## Work instructions
When you reproduce the listing, keep every word as it is and drop the pictures.

## Given data
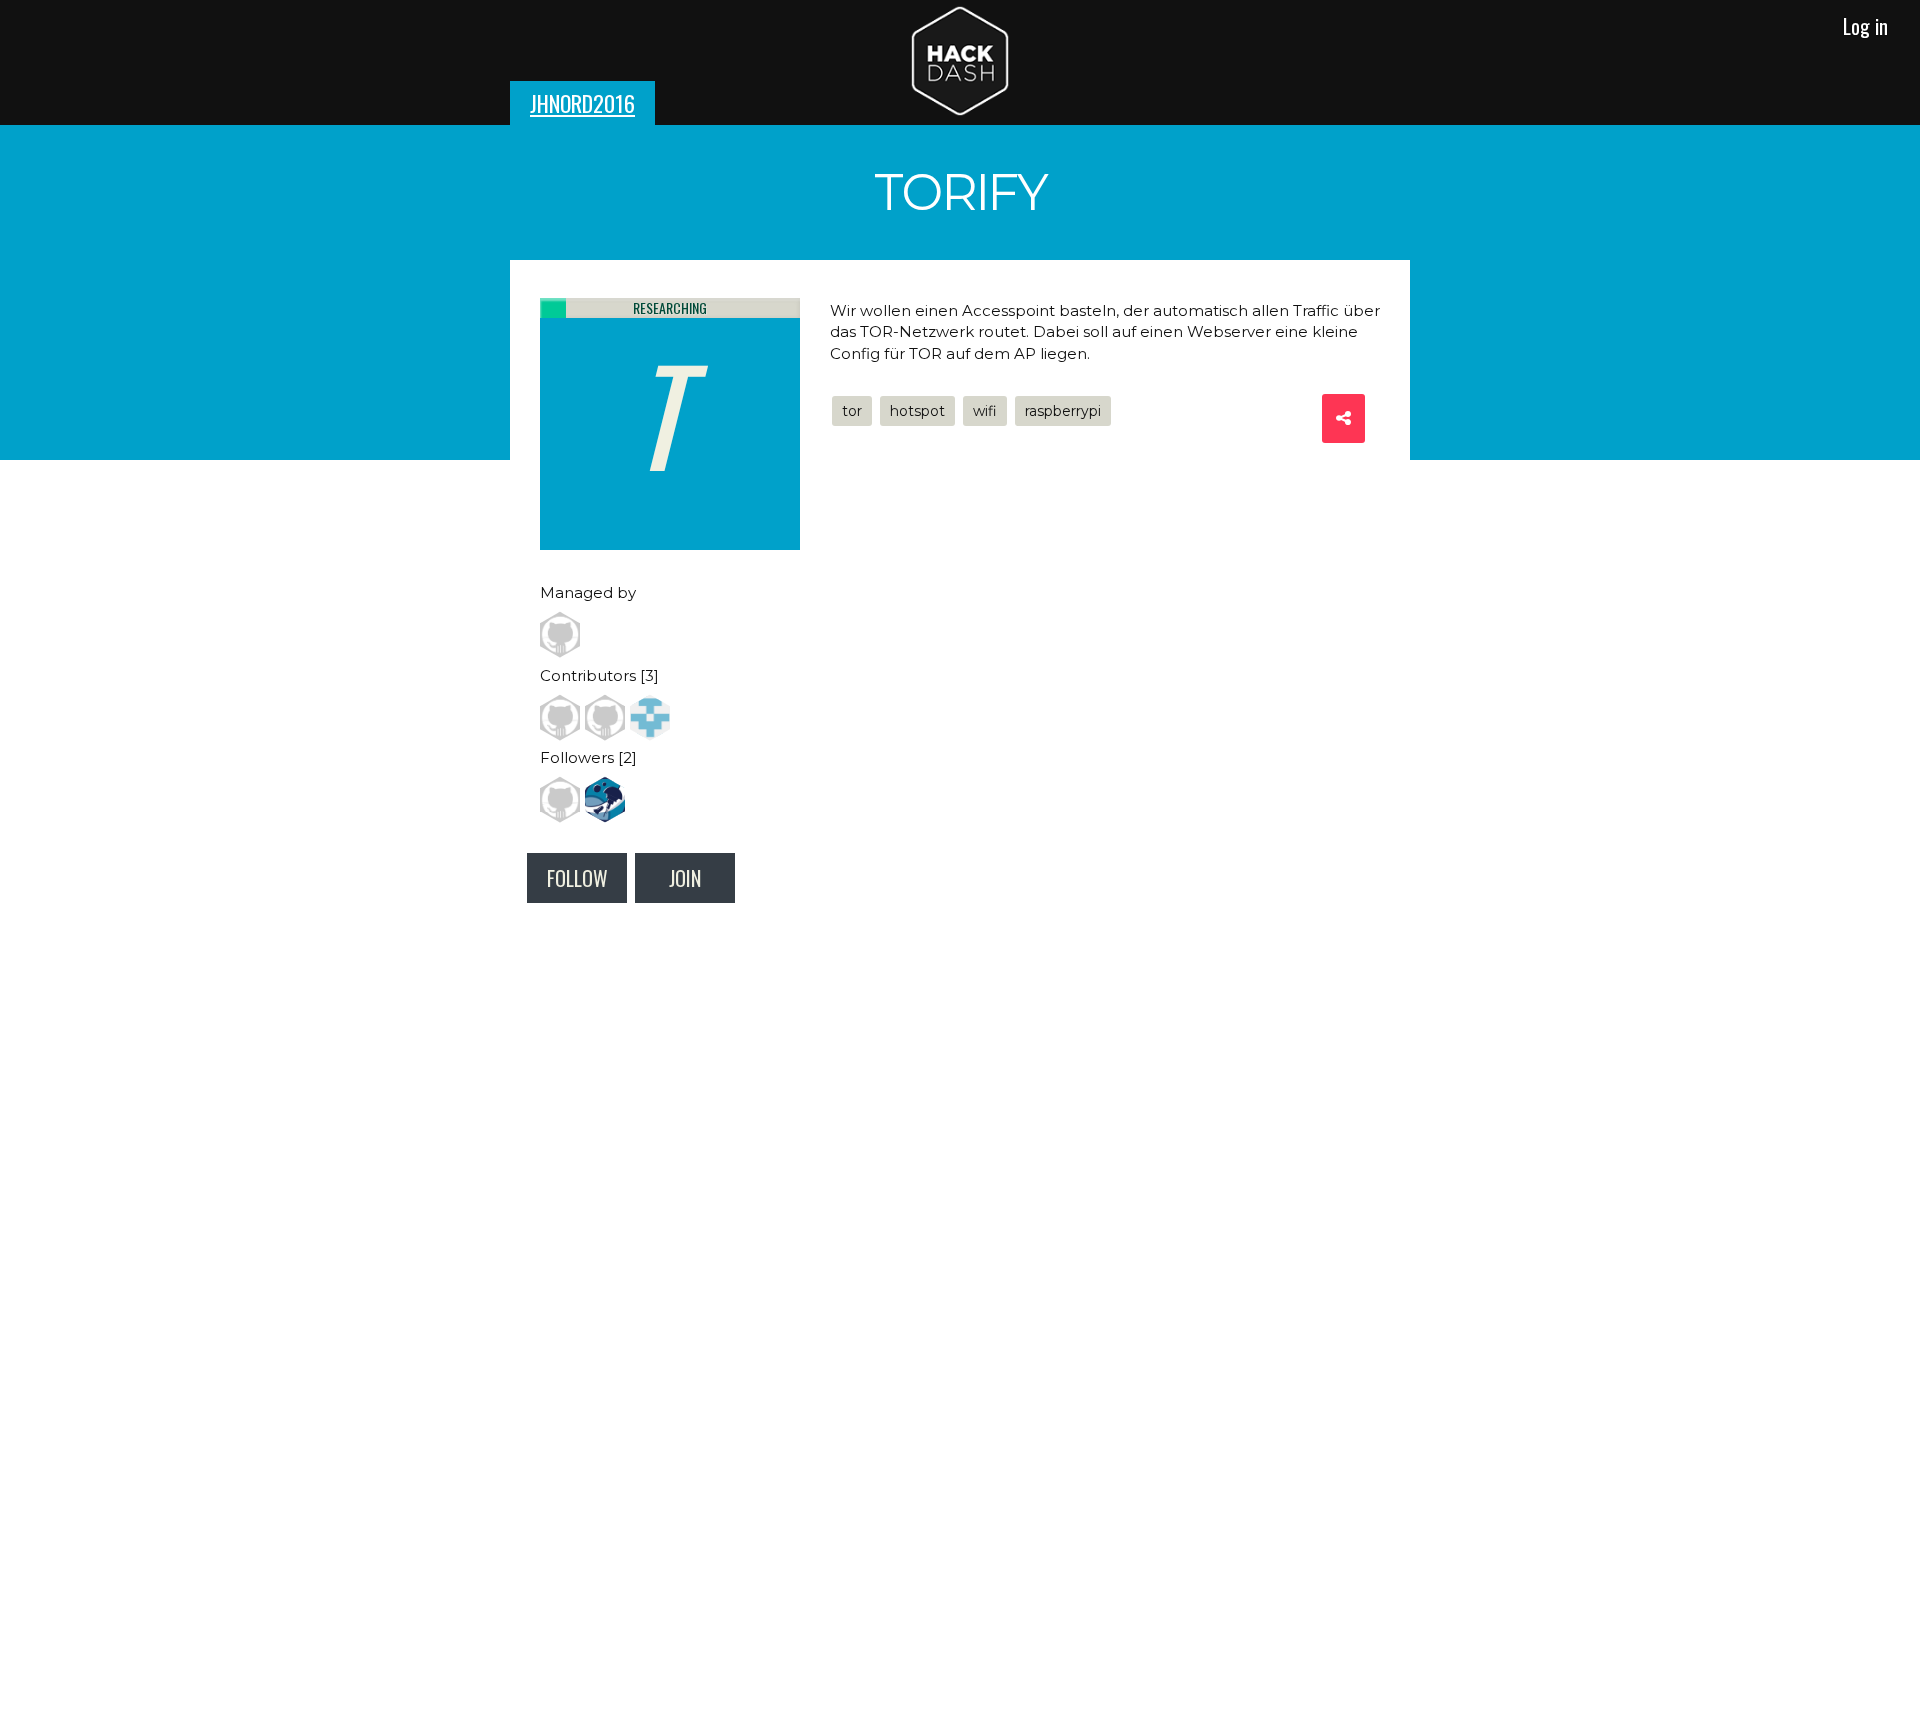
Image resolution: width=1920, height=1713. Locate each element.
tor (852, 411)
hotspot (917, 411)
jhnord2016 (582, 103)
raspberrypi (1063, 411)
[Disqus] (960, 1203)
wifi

## Task answer
Image resolution: width=1920, height=1713. Locate each element.
tor (852, 411)
hotspot (917, 411)
jhnord2016 (582, 103)
raspberrypi (1063, 411)
[Disqus] (960, 1203)
wifi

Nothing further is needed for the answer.